*** Opening Data for processing ***

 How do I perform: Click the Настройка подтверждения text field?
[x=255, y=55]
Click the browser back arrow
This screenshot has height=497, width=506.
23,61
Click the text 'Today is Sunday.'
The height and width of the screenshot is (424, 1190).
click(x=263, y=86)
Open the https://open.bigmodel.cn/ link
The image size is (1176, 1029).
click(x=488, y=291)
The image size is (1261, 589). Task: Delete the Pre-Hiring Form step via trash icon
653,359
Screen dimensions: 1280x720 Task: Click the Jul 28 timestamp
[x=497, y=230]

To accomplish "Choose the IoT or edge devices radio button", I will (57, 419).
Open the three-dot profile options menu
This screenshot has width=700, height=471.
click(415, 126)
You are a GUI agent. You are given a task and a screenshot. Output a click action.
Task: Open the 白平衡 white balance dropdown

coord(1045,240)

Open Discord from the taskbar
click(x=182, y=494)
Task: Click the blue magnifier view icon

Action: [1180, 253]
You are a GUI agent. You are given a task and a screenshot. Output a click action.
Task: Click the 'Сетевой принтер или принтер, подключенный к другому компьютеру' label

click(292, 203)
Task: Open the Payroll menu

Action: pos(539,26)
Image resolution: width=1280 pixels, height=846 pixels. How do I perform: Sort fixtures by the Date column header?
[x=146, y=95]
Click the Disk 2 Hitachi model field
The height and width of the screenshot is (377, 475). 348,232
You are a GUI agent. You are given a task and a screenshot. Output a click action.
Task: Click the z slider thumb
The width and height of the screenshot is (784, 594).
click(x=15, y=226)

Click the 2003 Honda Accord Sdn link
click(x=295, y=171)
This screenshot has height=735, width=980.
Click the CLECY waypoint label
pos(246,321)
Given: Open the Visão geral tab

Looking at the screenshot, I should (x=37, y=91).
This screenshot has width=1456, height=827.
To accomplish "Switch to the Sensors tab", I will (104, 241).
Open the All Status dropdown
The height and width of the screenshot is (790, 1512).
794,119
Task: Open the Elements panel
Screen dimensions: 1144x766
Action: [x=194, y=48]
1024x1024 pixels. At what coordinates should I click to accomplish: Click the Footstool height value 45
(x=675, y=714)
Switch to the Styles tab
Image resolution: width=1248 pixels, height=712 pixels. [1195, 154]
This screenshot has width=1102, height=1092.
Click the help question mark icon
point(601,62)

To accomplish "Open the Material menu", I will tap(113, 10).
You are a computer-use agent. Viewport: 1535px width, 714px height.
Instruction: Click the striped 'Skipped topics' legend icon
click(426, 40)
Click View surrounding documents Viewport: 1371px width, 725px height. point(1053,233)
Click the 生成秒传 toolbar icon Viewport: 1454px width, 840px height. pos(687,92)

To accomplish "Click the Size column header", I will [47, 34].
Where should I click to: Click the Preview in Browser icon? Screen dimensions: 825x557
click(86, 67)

*** Closing Data for processing ***

# Problem requirements
Once more, set down the full listing, verbatim.

# Exercise result
 How do I perform: Click the Настройка подтверждения text field?
[x=255, y=55]
Click the browser back arrow
This screenshot has height=497, width=506.
23,61
Click the text 'Today is Sunday.'
The height and width of the screenshot is (424, 1190).
click(x=263, y=86)
Open the https://open.bigmodel.cn/ link
The image size is (1176, 1029).
click(x=488, y=291)
The image size is (1261, 589). Task: Delete the Pre-Hiring Form step via trash icon
653,359
Screen dimensions: 1280x720 Task: Click the Jul 28 timestamp
[x=497, y=230]

To accomplish "Choose the IoT or edge devices radio button", I will (57, 419).
Open the three-dot profile options menu
This screenshot has width=700, height=471.
click(415, 126)
You are a GUI agent. You are given a task and a screenshot. Output a click action.
Task: Open the 白平衡 white balance dropdown

coord(1045,240)

Open Discord from the taskbar
click(x=182, y=494)
Task: Click the blue magnifier view icon

Action: [1180, 253]
You are a GUI agent. You are given a task and a screenshot. Output a click action.
Task: Click the 'Сетевой принтер или принтер, подключенный к другому компьютеру' label

click(292, 203)
Task: Open the Payroll menu

Action: pos(539,26)
Image resolution: width=1280 pixels, height=846 pixels. How do I perform: Sort fixtures by the Date column header?
[x=146, y=95]
Click the Disk 2 Hitachi model field
The height and width of the screenshot is (377, 475). 348,232
You are a GUI agent. You are given a task and a screenshot. Output a click action.
Task: Click the z slider thumb
The width and height of the screenshot is (784, 594).
click(x=15, y=226)

Click the 2003 Honda Accord Sdn link
click(x=295, y=171)
This screenshot has height=735, width=980.
Click the CLECY waypoint label
pos(246,321)
Given: Open the Visão geral tab

Looking at the screenshot, I should (x=37, y=91).
This screenshot has width=1456, height=827.
To accomplish "Switch to the Sensors tab", I will (104, 241).
Open the All Status dropdown
The height and width of the screenshot is (790, 1512).
794,119
Task: Open the Elements panel
Screen dimensions: 1144x766
Action: [x=194, y=48]
1024x1024 pixels. At what coordinates should I click to accomplish: Click the Footstool height value 45
(x=675, y=714)
Switch to the Styles tab
Image resolution: width=1248 pixels, height=712 pixels. [1195, 154]
This screenshot has width=1102, height=1092.
Click the help question mark icon
point(601,62)

To accomplish "Open the Material menu", I will tap(113, 10).
You are a computer-use agent. Viewport: 1535px width, 714px height.
Instruction: Click the striped 'Skipped topics' legend icon
click(426, 40)
Click View surrounding documents Viewport: 1371px width, 725px height. point(1053,233)
Click the 生成秒传 toolbar icon Viewport: 1454px width, 840px height. pos(687,92)

To accomplish "Click the Size column header", I will [47, 34].
Where should I click to: Click the Preview in Browser icon? Screen dimensions: 825x557
click(86, 67)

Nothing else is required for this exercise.